Now each commodity is going to have a different cycle based upon the variables that impact them. For instance, corn prices are affected by supply, demand/exports, weather, and fluctuations in the underlying currency. For gold, it's a similar set, supply, demand, interest rates, and underlying currency changes. While it's simple for corn and gold, mining stocks tend to get complicated. You have to consider what metal they are mining, the price of the underlying metal, interest rates, fuel costs, labor costs, management, what country they are mining in, the correlation with the stock market, and I'm out of breath.

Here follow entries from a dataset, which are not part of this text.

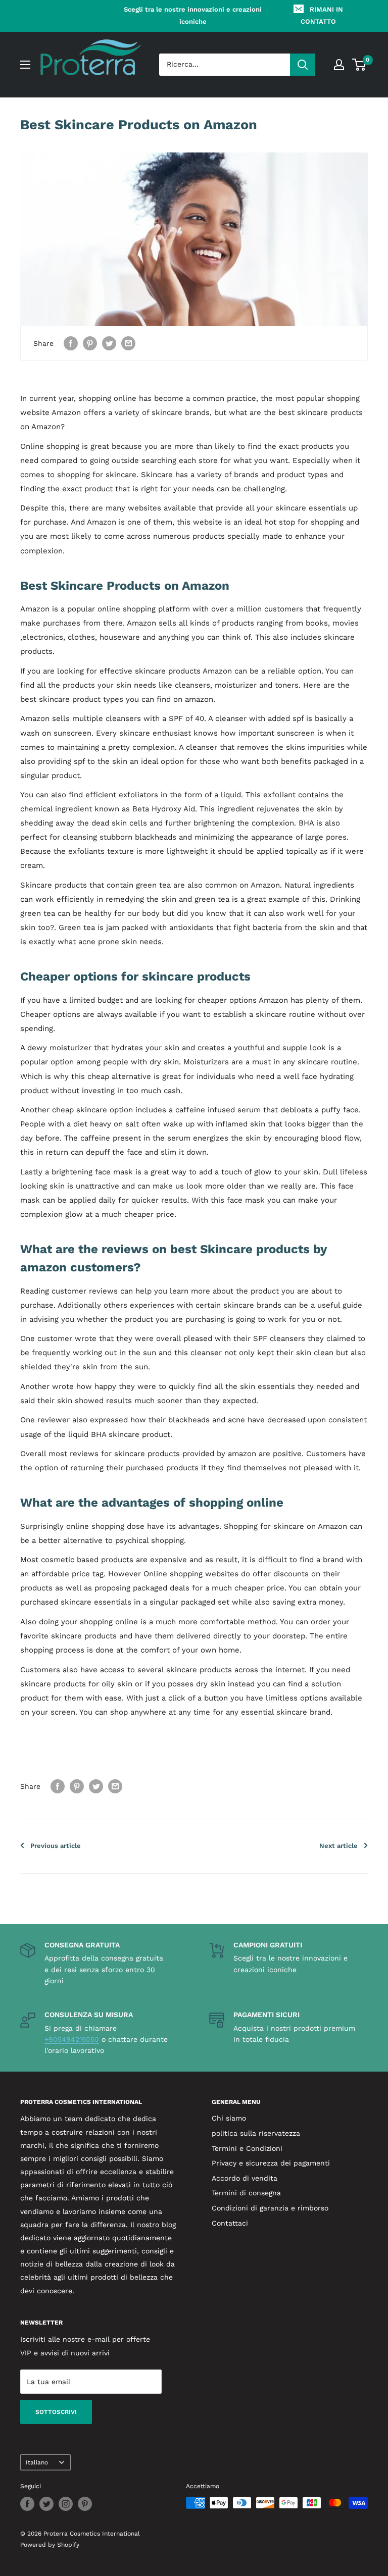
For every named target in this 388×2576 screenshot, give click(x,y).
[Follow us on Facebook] (27, 2504)
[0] (359, 65)
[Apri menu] (25, 65)
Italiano (37, 2462)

Keeping it simple, this week, we are starting to see the exhaustion of rising yields, declining dollar, and the deceleration within price sell-off in gold. Therefore, I am transitioning from a bearish stance on gold to more of an "opportunistic" approach looking for spikes in "gold put option volatility premium" as well as buying deep corrections when the public "panic sells." We will still maintain other asset classes such as energies, industrial commodities (copper, silver, platinum); however, gold's recent washout will justify tactical purchases at critical levels.

breakout

Technicals: As sentiment turned too negative through the end of last week, gold quietly held major three-star support at 1671-1680. Yes, headline sentiment had turned extreme, and the Commitment of Traders released last Friday, before the break below $1700, showed the lowest Managed Money Net-Long position in gold since May 2019. The last time the CoT was here was before gold broke out above its $1300 ceiling and when believers were few and far between coming out of the US-China trade war's dismantling of the metals complex. I ask myself, "If everyone has sold, who is left to sell?" In this case, there are a lot of traders on the sidelines that could carry this recovery.